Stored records

Segment Open

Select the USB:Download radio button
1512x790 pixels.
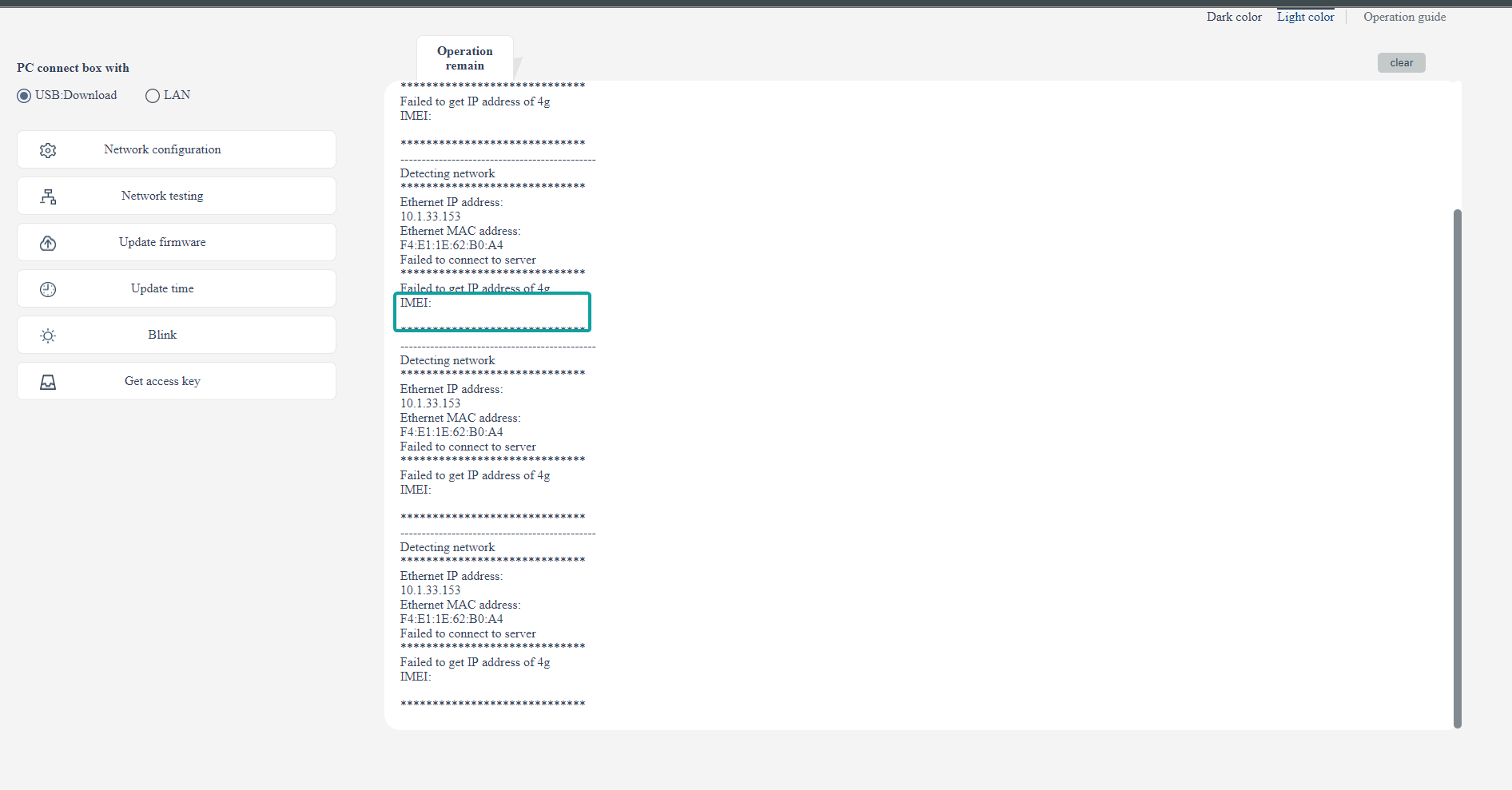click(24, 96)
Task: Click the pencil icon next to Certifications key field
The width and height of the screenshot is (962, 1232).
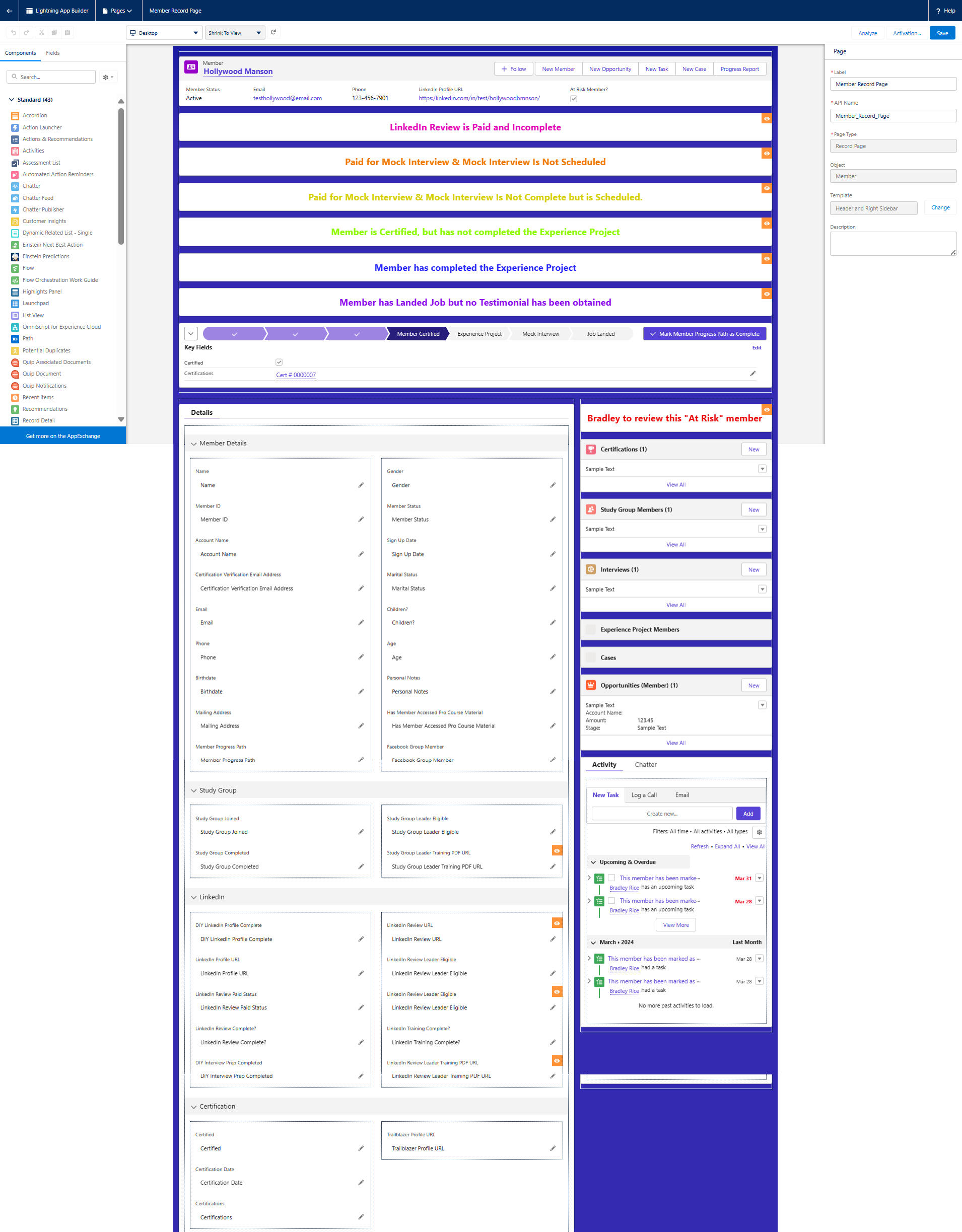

Segment Closed

• [WHAT TO DO] Using the records above, copy exactly and only the lines from the line with "1512x790 pixels." through the end, both included; leave every picture out.

• [ANSWER BELOW]
1512x790 pixels.
click(24, 96)
Task: Click the pencil icon next to Certifications key field
The width and height of the screenshot is (962, 1232).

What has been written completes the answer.